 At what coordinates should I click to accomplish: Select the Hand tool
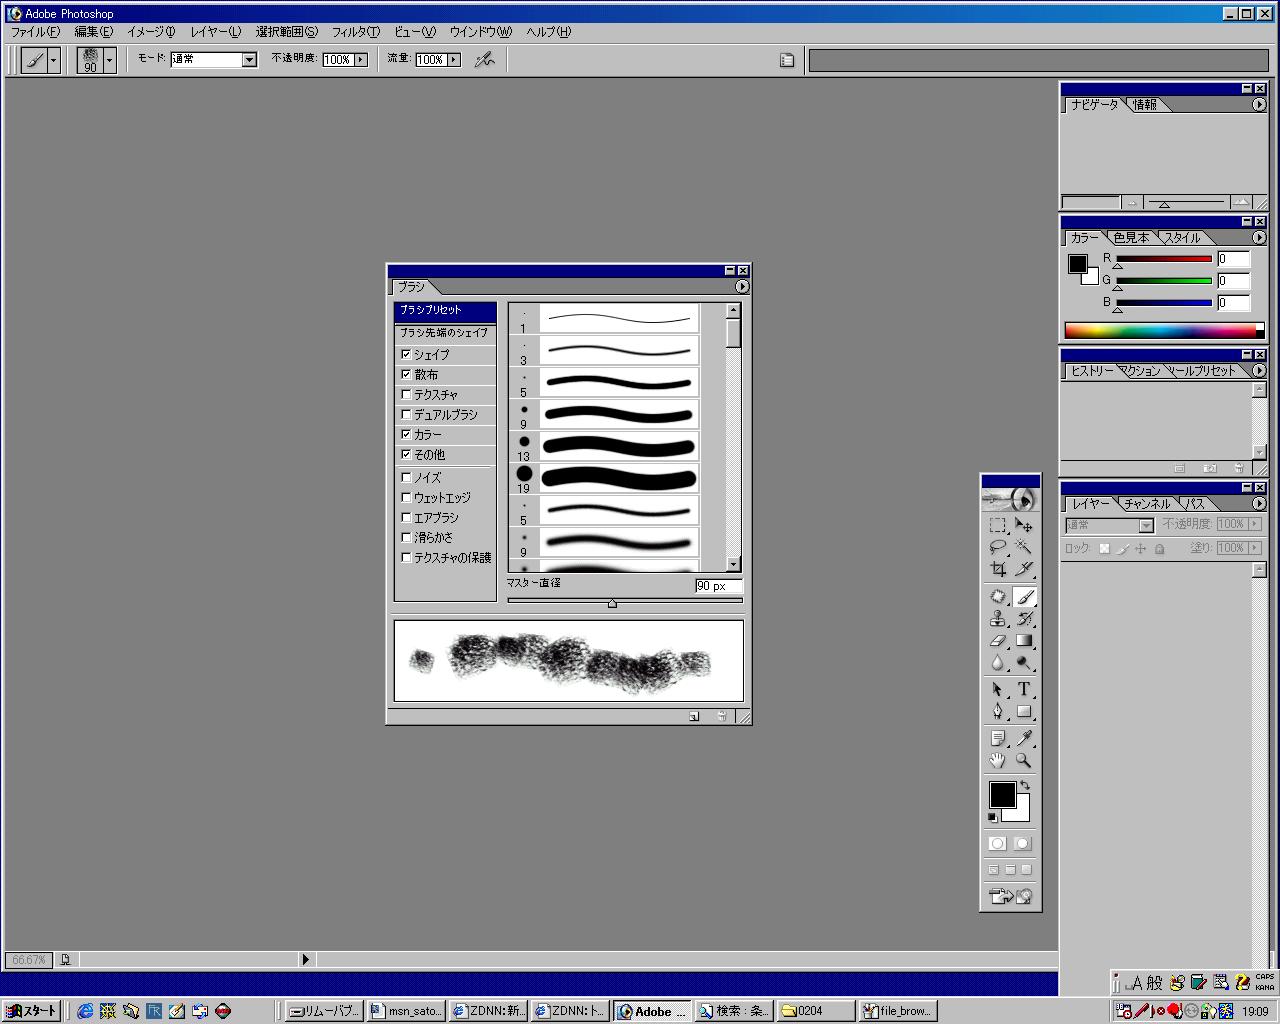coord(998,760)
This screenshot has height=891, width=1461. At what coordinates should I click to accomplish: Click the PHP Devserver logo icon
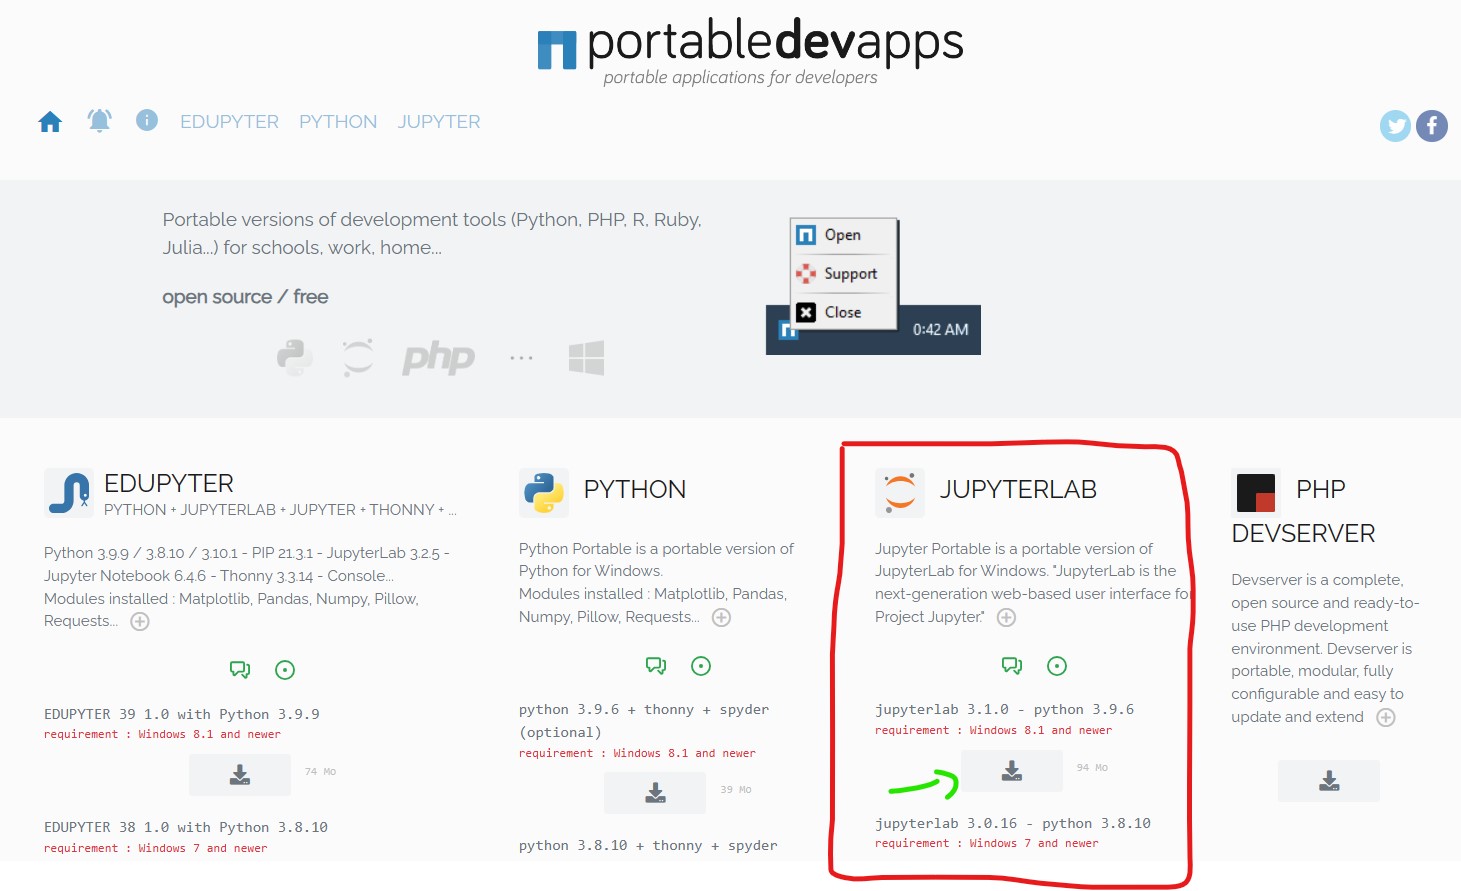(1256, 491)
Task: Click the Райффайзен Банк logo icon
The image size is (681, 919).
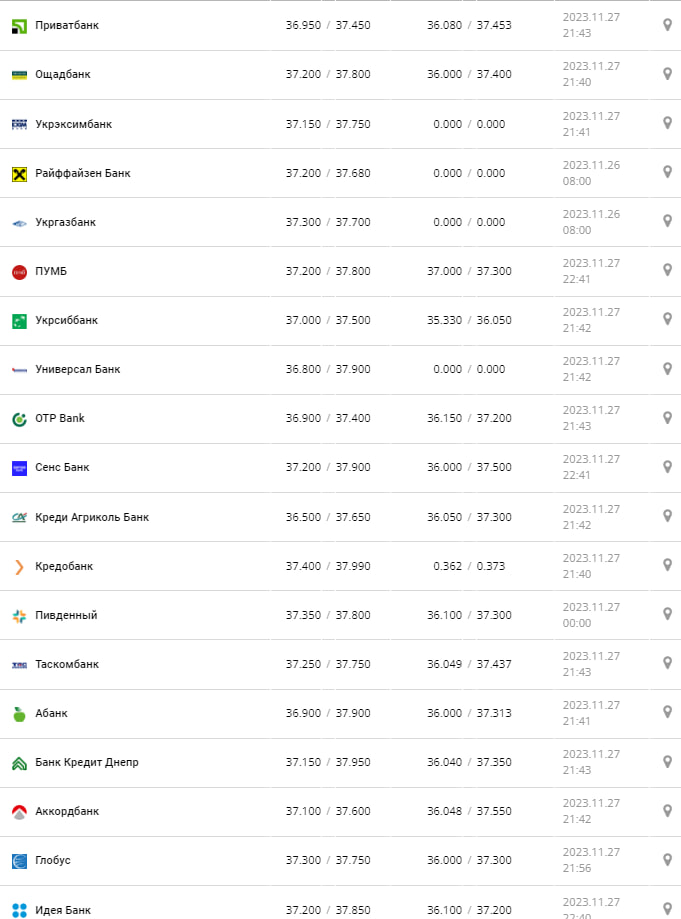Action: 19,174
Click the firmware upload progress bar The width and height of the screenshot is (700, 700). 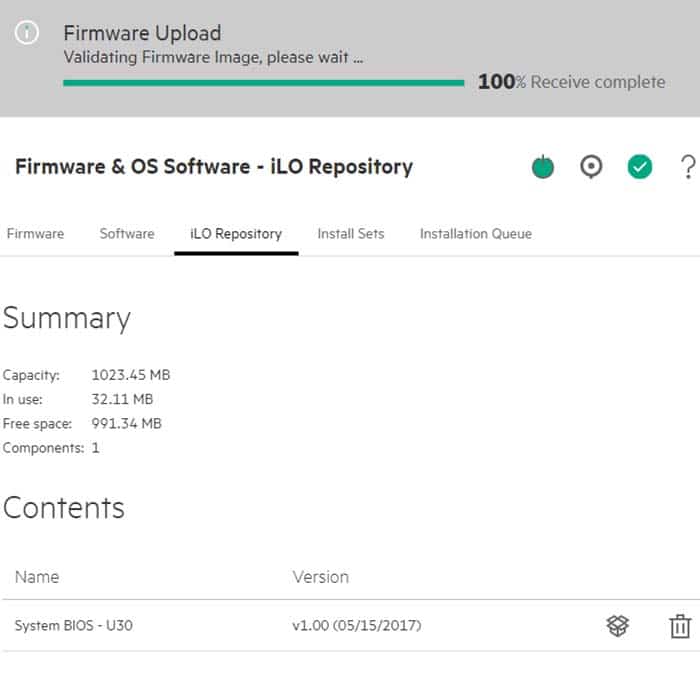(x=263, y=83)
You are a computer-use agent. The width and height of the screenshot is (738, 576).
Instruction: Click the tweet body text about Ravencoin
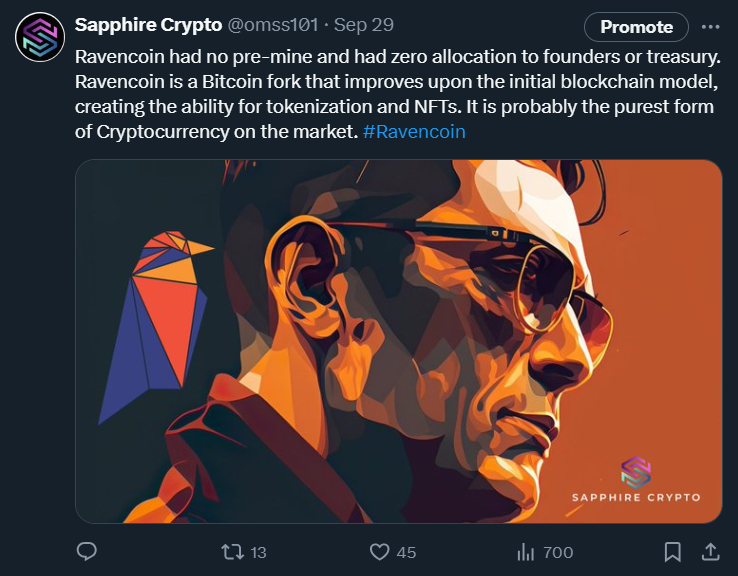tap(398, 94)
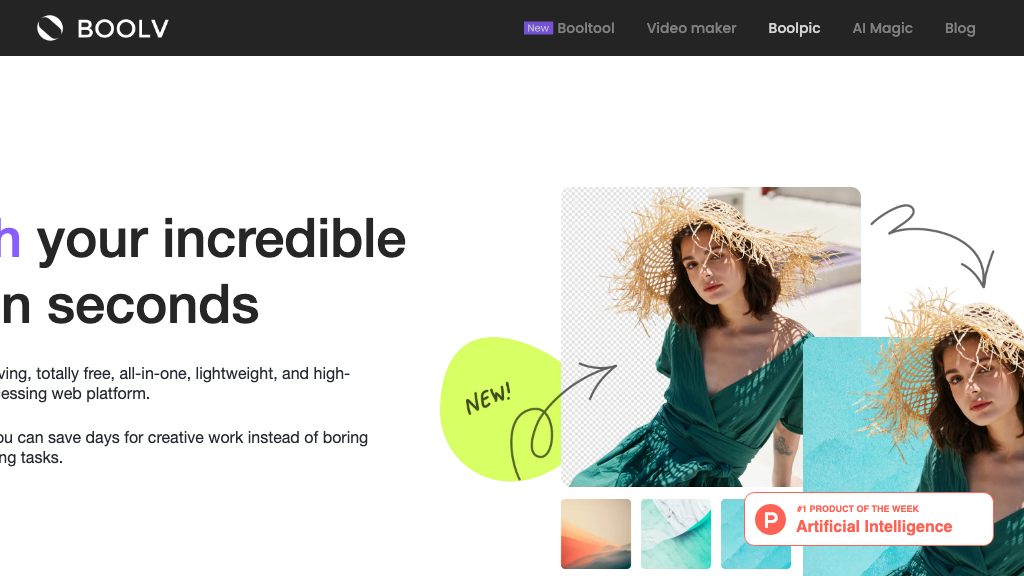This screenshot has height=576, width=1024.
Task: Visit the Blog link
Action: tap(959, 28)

───

Work order:
Begin at the line containing "Instruction: Click the" and transcribe exactly every line through the end of the records, both ends included, leaving the pictures out.

Your response:
Instruction: Click the tweet body text about Ravencoin
tap(398, 94)
This screenshot has height=576, width=1024.
Task: Visit the Blog link
Action: tap(959, 28)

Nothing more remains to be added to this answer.